* [PROMPT] Below is a listing. Write out exactly its lines between the one holding "Follow the 'here'" and the one holding "Viewport: 1278px width, 681px height.", inclusive.

─── RECORDS SHOWN

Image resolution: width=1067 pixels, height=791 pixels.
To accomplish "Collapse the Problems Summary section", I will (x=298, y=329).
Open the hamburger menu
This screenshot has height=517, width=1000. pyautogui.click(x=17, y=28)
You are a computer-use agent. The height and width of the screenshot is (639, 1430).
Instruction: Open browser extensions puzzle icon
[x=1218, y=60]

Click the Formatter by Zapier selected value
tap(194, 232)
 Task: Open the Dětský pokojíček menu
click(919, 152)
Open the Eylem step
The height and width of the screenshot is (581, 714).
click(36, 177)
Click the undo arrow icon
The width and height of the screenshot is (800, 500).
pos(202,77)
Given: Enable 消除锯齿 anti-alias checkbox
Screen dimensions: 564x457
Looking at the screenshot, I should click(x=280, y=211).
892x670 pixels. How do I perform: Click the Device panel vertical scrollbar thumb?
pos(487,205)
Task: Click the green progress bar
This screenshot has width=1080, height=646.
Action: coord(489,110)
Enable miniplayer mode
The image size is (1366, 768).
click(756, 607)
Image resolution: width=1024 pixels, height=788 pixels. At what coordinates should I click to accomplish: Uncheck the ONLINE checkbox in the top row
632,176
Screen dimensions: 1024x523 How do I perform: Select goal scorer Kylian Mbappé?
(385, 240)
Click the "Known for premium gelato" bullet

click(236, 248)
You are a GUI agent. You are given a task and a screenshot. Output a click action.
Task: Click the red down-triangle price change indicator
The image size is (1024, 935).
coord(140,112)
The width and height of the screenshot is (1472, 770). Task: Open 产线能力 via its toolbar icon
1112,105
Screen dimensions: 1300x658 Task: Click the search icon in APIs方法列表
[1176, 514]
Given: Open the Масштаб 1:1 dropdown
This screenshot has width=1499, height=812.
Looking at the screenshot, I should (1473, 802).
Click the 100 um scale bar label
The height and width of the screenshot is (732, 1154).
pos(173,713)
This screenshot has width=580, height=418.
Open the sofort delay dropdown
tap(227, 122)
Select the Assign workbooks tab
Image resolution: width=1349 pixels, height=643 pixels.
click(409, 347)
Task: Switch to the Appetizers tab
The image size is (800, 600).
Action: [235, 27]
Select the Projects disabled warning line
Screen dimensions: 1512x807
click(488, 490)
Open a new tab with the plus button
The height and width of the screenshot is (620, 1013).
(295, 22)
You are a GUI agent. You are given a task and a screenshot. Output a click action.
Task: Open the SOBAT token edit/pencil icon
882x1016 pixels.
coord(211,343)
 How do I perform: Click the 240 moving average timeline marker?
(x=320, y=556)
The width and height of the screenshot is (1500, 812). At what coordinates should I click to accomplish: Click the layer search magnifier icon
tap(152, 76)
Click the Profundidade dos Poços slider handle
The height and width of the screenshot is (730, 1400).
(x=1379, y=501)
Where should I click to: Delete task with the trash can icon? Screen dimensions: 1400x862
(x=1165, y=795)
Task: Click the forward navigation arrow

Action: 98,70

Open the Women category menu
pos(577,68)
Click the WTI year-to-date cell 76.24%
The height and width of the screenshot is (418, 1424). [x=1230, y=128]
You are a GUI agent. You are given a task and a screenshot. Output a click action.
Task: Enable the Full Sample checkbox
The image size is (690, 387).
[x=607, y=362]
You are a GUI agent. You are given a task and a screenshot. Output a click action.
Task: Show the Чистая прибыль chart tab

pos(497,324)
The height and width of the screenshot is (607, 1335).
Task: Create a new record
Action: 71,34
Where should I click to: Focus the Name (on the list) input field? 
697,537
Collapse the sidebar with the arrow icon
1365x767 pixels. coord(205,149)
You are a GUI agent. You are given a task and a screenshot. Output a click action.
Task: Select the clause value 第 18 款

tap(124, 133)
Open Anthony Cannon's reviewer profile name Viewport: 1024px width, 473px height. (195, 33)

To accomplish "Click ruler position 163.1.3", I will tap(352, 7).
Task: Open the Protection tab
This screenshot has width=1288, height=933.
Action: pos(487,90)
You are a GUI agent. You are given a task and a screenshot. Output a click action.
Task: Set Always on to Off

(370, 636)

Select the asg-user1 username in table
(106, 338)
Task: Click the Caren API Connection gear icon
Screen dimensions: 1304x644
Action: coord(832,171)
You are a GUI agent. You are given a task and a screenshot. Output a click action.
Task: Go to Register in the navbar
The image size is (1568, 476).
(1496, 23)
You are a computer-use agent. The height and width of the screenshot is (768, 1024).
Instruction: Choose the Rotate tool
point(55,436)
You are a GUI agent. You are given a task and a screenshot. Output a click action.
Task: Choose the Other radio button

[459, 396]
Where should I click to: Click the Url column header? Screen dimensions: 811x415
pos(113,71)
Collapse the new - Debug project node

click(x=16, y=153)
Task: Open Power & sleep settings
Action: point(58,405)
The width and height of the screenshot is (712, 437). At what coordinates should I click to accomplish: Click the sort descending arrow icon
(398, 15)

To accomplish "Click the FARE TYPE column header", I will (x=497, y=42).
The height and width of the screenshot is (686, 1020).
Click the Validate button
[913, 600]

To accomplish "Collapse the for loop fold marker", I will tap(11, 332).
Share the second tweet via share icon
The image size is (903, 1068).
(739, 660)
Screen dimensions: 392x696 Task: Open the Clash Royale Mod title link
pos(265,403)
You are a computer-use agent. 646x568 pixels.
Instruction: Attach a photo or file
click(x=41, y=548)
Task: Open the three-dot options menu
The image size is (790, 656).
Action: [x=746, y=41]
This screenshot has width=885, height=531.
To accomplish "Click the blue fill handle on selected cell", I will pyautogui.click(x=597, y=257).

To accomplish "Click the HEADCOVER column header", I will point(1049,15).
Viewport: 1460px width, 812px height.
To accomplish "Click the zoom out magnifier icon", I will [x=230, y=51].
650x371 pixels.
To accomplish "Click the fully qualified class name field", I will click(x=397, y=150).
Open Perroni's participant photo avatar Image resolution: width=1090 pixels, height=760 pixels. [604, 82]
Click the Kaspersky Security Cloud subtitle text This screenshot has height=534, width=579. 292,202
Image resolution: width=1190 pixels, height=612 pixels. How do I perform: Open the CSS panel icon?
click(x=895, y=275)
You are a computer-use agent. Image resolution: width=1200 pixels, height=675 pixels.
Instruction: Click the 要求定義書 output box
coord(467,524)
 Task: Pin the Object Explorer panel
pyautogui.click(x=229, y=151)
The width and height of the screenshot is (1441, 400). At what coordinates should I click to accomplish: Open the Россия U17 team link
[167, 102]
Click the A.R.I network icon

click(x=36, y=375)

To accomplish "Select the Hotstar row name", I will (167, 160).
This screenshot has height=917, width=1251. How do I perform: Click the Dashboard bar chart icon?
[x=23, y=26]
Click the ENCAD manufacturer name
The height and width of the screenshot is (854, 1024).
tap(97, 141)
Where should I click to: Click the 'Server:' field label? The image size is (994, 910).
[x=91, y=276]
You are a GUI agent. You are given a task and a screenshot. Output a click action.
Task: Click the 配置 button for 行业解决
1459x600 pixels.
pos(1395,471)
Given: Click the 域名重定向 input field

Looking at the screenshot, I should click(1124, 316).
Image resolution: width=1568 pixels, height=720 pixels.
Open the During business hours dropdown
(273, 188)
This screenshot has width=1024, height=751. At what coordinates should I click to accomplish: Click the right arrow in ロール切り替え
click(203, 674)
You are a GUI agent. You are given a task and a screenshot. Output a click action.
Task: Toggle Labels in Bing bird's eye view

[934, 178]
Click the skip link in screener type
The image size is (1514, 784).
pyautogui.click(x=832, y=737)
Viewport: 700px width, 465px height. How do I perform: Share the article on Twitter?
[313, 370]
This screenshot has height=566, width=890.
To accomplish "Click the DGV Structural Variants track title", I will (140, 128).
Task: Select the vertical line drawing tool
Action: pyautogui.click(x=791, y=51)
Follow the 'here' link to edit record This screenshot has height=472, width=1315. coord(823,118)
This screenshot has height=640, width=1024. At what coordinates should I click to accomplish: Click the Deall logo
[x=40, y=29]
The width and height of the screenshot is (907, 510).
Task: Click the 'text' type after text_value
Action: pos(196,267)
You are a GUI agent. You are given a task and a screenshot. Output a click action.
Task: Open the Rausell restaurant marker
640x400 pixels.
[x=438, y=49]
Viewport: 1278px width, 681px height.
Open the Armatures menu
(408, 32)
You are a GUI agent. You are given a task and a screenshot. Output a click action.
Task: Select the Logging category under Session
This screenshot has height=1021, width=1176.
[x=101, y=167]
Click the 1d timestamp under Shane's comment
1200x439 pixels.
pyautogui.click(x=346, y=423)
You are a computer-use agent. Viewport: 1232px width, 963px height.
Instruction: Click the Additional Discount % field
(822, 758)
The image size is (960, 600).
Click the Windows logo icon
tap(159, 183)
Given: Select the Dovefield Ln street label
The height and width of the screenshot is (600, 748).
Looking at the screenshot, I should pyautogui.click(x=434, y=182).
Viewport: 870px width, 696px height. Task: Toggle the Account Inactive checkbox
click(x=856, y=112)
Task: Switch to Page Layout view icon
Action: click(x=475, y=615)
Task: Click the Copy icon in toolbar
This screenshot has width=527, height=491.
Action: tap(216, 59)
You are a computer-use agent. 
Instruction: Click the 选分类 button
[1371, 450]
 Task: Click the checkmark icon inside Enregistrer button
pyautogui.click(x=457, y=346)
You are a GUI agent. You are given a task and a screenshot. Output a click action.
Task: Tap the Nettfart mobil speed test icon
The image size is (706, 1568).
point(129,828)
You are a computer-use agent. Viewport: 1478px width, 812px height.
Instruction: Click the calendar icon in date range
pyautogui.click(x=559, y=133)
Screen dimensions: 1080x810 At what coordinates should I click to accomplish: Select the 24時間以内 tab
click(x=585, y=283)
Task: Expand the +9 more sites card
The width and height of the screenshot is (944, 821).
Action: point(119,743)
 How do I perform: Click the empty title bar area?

──────

* [RESULT OF THIS TASK]
Follow the 'here' link to edit record This screenshot has height=472, width=1315. coord(823,118)
This screenshot has height=640, width=1024. At what coordinates should I click to accomplish: Click the Deall logo
[x=40, y=29]
The width and height of the screenshot is (907, 510).
Task: Click the 'text' type after text_value
Action: pos(196,267)
You are a GUI agent. You are given a task and a screenshot. Output a click action.
Task: Open the Rausell restaurant marker
640x400 pixels.
[x=438, y=49]
Viewport: 1278px width, 681px height.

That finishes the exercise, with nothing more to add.